Modern CPU:s often have one or more hardware prefetchers. They train on the misses in a cache and try to spot regularities. For instance, after a few misses to subsequent cache lines, the hw prefetcher will start fetching cache lines into the cache, anticipating the application's needs. If you have a regular access pattern, the hardware prefetcher is usually doing a very good job. And if your program doesn't display regular access patterns, you may improve things by adding prefetch instructions yourself.
Regrouping instructions in such a way that those that always miss in the cache occur close to each other, the CPU can sometimes overlap these fetches so that the application only sustain one latency hit (Memory level parallelism).
To reduce the overall memory bus pressure, you have to start addressing what is called temporal locality.
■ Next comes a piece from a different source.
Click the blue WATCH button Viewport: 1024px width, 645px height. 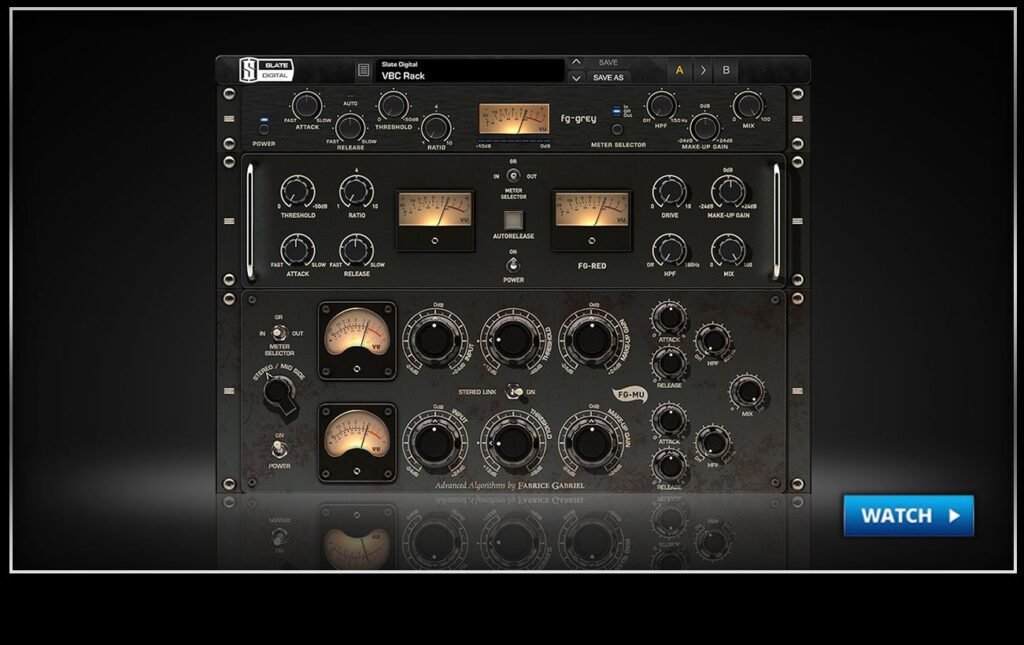[x=908, y=516]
This means that you have to reuse data while it still hasn't been evicted from the cache.
Merging loops that touch the same data (loop fusion), and employing rewriting techniques known as tiling or blocking all strive to avoid those extra memory fetches.
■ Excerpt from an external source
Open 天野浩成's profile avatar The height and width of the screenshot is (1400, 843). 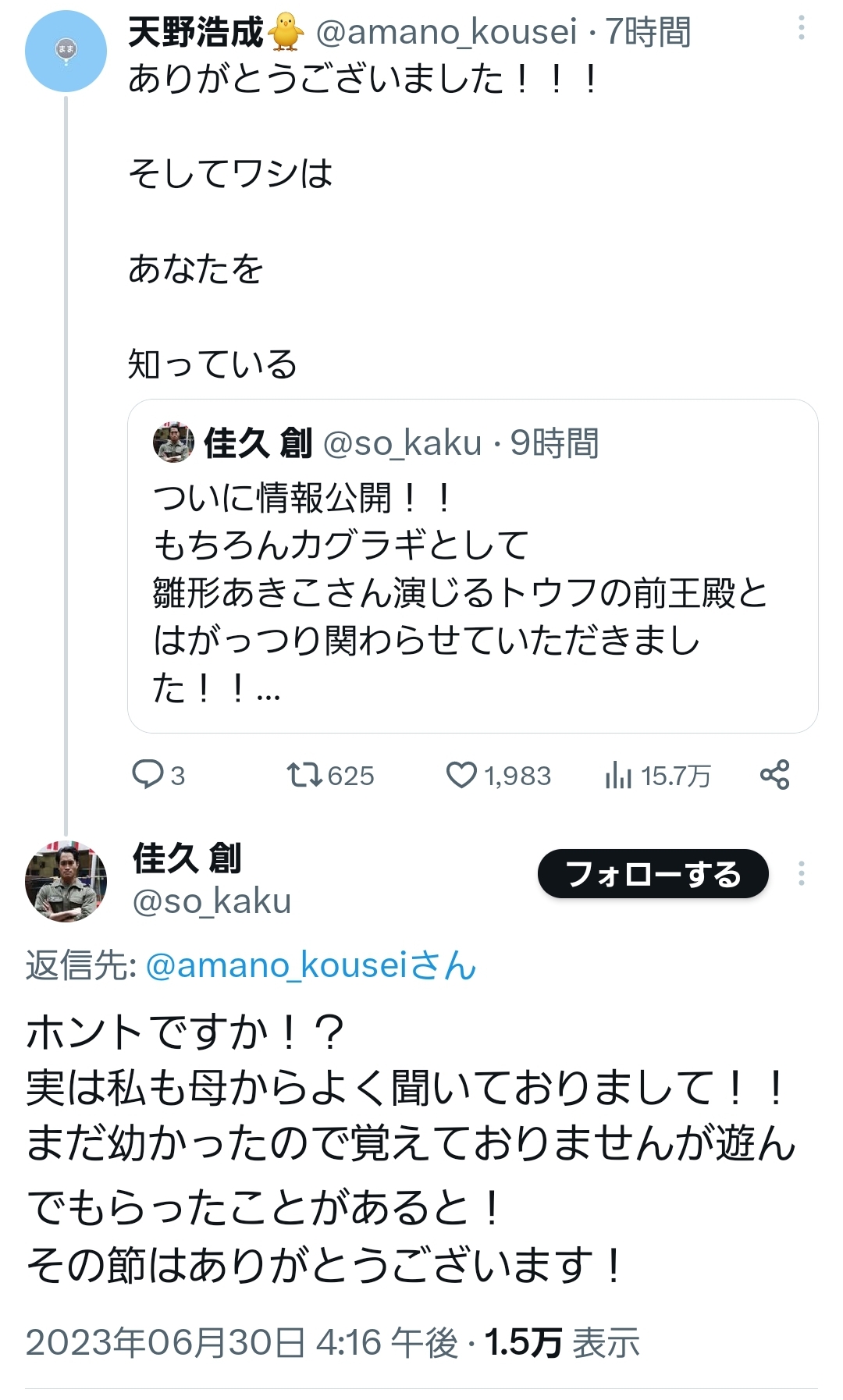tap(66, 51)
While there are some rules of thumb for this rewrite exercise, you typically have to carefully consider loop carried data dependencies, to ensure that you don't affect the semantics of the program.
These things are what really pays off in the multicore world, where you typically wont see much of throughput improvements after adding the second thread.
I can't believe there aren't more answers to this. Anyway, one classic example is to iterate a multidimensional array "inside out":
pseudocode
for (i = 0 to size)
for (j = 0 to size)
do something with ary[j][i]
The reason this is cache inefficient is because modern CPUs will load the cache line with "near" memory addresses from main memory when you access a single memory address. We are iterating through the "j" (outer) rows in the array in the inner loop, so for each trip through the inner loop, the cache line will cause to be flushed and loaded with a line of addresses that are near to the [j][i] entry. If this is changed to the equivalent:
for (i = 0 to size)
for (j = 0 to size)
do something with ary[i][j]
It will run much faster.
The basic rules are actually fairly simple. Where it gets tricky is in how they apply to your code.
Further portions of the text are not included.